Javier Velázquez/Grupo Marmor
Profesores de la región indígena de Michoacán solicitaron este lunes a las autoridades reforzar las medidas de seguridad en las zonas donde laboran, luego de que un docente fuera asesinado el pasado 28 de mayo en un ataque armado, los maestros denunciaron que la falta de vigilancia en comunidades y rutas de acceso los pone en riesgo constante.
En entrevista con medios de comunicación, Ignacio Méndez, técnico de la sección XVIII de Poder de Base de educación Indígena expresó que la manifestación que se congregó afuera de Casa Michoacán y que se dirigió al primer cuadro de la ciudad es para exigir al gobierno estatal y federal garantizar su seguridad y la de sus estudiantes, ya que la violencia ha generado una creciente deserción escolar y ha obligado a muchos maestros a solicitar cambios de adscripción.

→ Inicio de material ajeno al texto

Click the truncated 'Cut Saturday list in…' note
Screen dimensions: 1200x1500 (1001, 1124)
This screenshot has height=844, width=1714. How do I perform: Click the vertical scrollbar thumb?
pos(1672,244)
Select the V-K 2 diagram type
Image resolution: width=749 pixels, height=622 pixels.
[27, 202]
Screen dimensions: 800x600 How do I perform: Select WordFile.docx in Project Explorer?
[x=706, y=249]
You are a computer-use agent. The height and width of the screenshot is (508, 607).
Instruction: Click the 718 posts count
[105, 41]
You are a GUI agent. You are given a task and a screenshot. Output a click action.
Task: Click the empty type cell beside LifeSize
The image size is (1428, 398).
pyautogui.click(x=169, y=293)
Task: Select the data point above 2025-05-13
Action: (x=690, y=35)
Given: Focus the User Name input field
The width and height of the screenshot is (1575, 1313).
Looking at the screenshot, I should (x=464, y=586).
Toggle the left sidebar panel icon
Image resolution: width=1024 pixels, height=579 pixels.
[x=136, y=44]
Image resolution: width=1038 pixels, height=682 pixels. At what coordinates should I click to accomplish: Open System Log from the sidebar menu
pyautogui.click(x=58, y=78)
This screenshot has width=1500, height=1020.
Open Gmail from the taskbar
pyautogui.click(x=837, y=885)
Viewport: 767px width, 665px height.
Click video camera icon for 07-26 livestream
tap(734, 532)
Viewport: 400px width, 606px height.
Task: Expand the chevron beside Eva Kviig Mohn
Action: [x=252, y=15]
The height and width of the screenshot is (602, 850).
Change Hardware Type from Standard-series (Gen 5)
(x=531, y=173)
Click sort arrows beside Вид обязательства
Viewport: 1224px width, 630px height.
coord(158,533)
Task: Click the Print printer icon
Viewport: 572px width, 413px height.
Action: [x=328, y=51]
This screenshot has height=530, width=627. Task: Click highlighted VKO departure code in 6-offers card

El profesor expresó que también sufren de amedrentamientos de manera constante por grupos armados, lo que ha generado un clima de miedo y zozobra para los más de cuatro mil profesores que se encuentran actualmente trabajando en la comunidades indígenas.
La Coordinadora Nacional de Trabajadores de la Educación (CNTE) se sumó a las demandas de los maestros y exigió al gobierno de Michoacán tomar medidas urgentes para proteger a los docentes y garantizar el derecho a la educación en la entidad, sin que hasta el momento, las autoridades no han emitido un pronunciamiento oficial sobre las peticiones de los maestros.
La inseguridad en la región indígena de Michoacán ha afectado no solo a los maestros, sino también a la educación de los estudiantes, los docentes exigen rutas seguras, aumento de vigilancia, apoyo psicológico y la investigación exhaustiva de los hechos violentos.
Era el pasado 2 de junio, cuando el profesor Felipe de Jesús Martínez Martínez era asesinado por el crimen organizado mientras se dirigía a su escuela en una comunidad indígena, donde era el único docente en la zona.